This modeling study examined the impact of conflict events on disease control efforts during an Ebola outbreak in the Democratic Republic of the Congo. The model used a timeline of conflict events and an ethnographic appraisal of attacks on health care workers and treatment centers to estimate their impact on the epidemic trajectory of Ebola. Overall, the population-level effectiveness of vaccination was reduced by 43% due to disruptive conflict events. The researchers also found that declining incidence of Ebola was repeatedly reversed by conflict events. This framework can be extended to other diseases and regions experiencing conflict.
Ebola
Child vaccination coverage in Guinea decreased significantly during and after the Ebola epidemic, affecting all vaccines
During and after the Ebola epidemic in a hard-hit region of Guinea, the increasing trend of child vaccination coverage was reversed resulting in a significant decrease in coverage for most vaccines. Despite an uptick immediately following the end of the outbreak, the downward trend continued or plateaued for all vaccines.
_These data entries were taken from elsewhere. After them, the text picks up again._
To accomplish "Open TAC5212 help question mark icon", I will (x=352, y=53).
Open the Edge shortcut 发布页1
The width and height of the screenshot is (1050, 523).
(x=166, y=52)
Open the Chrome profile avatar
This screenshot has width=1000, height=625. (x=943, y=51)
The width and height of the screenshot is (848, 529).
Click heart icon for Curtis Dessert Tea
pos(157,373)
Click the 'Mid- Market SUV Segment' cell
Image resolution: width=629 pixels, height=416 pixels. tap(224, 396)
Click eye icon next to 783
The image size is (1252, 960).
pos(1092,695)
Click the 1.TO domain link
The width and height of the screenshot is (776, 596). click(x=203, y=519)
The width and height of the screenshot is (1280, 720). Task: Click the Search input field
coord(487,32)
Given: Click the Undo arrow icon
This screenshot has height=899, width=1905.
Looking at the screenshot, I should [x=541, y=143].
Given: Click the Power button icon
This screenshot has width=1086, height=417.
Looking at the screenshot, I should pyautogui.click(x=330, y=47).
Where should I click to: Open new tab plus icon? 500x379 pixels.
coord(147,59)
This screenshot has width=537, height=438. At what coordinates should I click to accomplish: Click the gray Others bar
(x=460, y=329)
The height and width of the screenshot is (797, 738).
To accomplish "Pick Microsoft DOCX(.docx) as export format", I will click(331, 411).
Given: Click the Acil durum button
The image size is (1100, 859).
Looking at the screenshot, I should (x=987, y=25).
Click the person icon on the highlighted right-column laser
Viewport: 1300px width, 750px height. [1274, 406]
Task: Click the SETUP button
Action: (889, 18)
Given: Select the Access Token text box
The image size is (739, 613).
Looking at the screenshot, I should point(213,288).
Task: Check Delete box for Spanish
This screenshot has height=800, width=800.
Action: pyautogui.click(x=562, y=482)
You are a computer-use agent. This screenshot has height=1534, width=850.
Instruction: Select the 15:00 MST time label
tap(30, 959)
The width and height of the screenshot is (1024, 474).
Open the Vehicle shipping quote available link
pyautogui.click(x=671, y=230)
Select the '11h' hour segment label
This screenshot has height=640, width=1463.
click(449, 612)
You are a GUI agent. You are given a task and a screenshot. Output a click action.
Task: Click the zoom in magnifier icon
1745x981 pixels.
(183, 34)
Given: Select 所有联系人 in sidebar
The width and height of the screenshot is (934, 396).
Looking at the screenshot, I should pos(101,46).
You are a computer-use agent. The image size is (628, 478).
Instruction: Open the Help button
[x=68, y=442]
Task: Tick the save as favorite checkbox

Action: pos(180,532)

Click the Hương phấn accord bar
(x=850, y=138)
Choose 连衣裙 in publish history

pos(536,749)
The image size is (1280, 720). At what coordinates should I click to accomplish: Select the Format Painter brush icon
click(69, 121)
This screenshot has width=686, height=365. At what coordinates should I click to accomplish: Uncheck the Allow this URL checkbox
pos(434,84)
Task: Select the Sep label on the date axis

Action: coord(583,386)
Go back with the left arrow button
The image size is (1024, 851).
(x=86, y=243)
Fear of Ebola in West Africa caused financial losses and staff shortages in Nigerian hospitals
Fear of Ebola during the 2014-2016 epidemic in 3 West African countries had a major impact on the health sector in neighboring Nigeria, where hospitals some hospitals also turned away febrile patients to prevent being associated with Ebola while staff in other hospitals abandoned their posts.
Disease outbreaks can be associated with school closures, food insecurity, and health system disruptions
In a 2018 study, researchers describe the devastating and far-reaching impacts of the 2014 Ebola outbreak in West Africa, including more than half a million people experiencing food insecurity, school closures lasting more than 7 months, tens of thousands of children orphaned, and a huge proportion of the health workforce killed by the disease, leading to infant, maternal, and child deaths due to a lack of skilled health workers and a 97% reduction in surgical capacity.
The impact of disease outbreaks on health systems and governments can cost billions of dollars
In a comprehensive accounting of the costs of the 2014 Ebola outbreak in West Africa, Huber et al. estimate the economic and social costs to have been US$53 billion, of which US$18.8 billion was attributed to non-Ebola deaths.
Vaccine-preventable disease outbreaks could cost countries billions in lost economic activity
In an analysis of a hypothetical disease outbreak scenario, based on data from the Ebola epidemic in West Africa, researchers estimated that a large-scale disease outbreak spreading to nine Asian countries could cost the US economy $8-41 billion in lost exports and put almost 1.4 million export-related US jobs at risk.
An Ebola epidemic caused economic losses of $28 billion in Guinea, Liberia, and Sierra Leone
According to the World Bank, the economic impact of the 2014-15 Ebola epidemic outlasted the epidemiological impact of outbreak, resulting in estimated losses of US$2.8 billion in Guinea, Liberia, and Sierra Leone (or 16% of their combined GDP).
Vaccinating all healthcare workers against Ebola could have dramatically reduced cases
Using data on the spread of Ebola from person to person during historical Ebola outbreaks to compare vaccination strategies, researchers found that prophylatically vaccinating all healthcare workers would have decreased the number of disease cases in the 2014 epidemics in Guinea and Nigeria by 60-80%.
Outbreaks of one illness can lead to reduced access to immunization services, increasing risk of additional outbreaks
A 2015 study projected that the crippling of immunization programs resulting from the 2014 Ebola epidemic in Guinea, Liberia, and Sierra Leone could double the number of people at risk of a measles outbreak, and could cause up to 16,000 measles deaths, surpassing the number of deaths caused by Ebola itself.